Annisa Amalia on the Niche Art of Live Show Visuals

From the gallery to the dance floor, Amalia is one of Seattle’s most exciting new media artists.

For the visuals projected during an electronic-music set, there’s a quantum leap of learning between pressing play on a prerecorded video and doing it live. Talking with videographer Annisa Amalia, it’s easy to understand how making the switch can both thrill and terrify.

“To do it live is an exercise on its own,” says Amalia. “I have to be thinking really fast, every minute to minute, and I have to be aware of what’s going on environment-wise with the music, figuring out what effects to put in and when, and how to transition from one artist to the next. You also have to be ready for worst-case scenarios, like your computer crashing.”

A new-media artist, Amalia began by showing premade experimental videos at shows like Corridor Festival, Moor Mother, and Inga Copeland. She made the leap to live visuals at the Galcher Lustwerk show last February, learning new software (Resolume) in two weeks on a borrowed computer. “It’s always nerve-wracking,” she says of live visuals, “especially as a woman and someone so new in the game… Doing premade visuals, I come into the show, set up the projector, and then I can go wherever I want. I’m detached from the show, and just kind of providing a service in a way. But with live visuals, I have to be a part of it… [It] is kind of like DJing, but instead of tracks I’m collaging visuals as I go.”

The legwork beforehand is also similar: Amalia spends weeks picking out video clips, effects, and graphics just as a DJ selects tracks for his or her “crate.” Many visual artists stick to the abstract, but Amalia seeks clips with people in them, like archival news broadcasts or commercials, or shoots her own footage of dancers. Her work is defined by color and light—she’ll have a whole set in pinks and reds or in blues, and she goes brighter than most, filling the room with the flood of her screen.
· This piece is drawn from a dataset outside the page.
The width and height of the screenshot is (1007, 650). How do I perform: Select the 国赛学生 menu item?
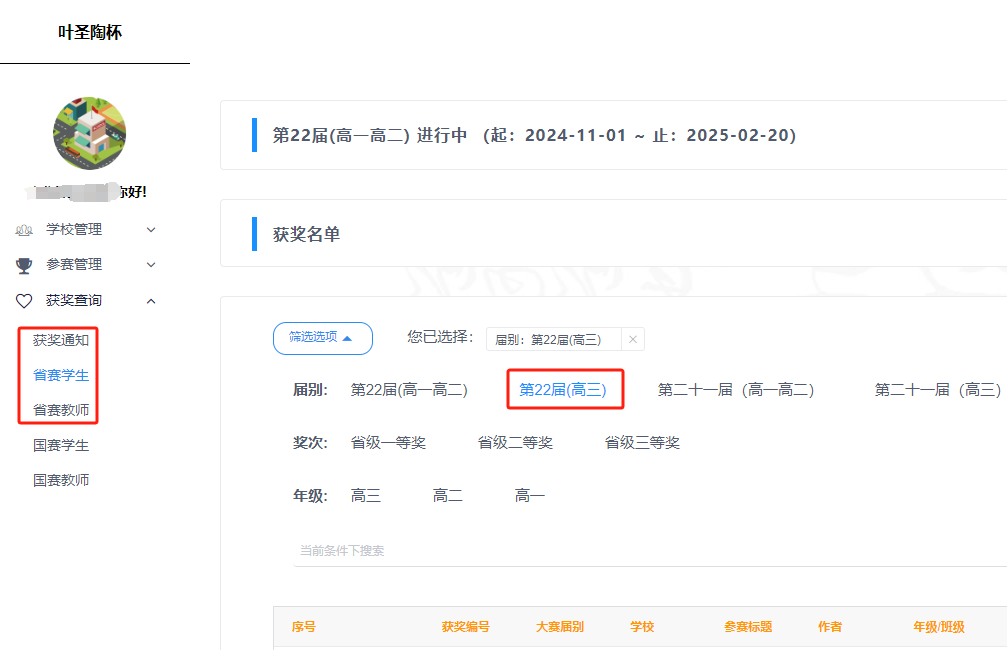click(x=62, y=445)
Though Seattle’s electronic scene has myriad femme influencers, visuals remain male-dominated. Only a handful of women in Seattle make prerecorded videos for shows, and this author has never seen a woman besides Amalia do it live. And as a current senior at Cornish College of the Arts, she’s also got to be the youngest VJ in any club. But Amalia’s entire career has been a courageous pursuit of new ground—she left her hometown of Jakarta, Indonesia, at age 17 to find more opportunities for video art, and we’re lucky she landed in Seattle. A composite film of her event visuals is up at Rose Gold in Glassbox throughout January if you want to see what the future of new media in Seattle looks like. Rose Gold at Glassbox Gallery, 831 Seattle Blvd, glassboxgallery.com. Open Fri., Jan. 6 – Sun., Feb. 28.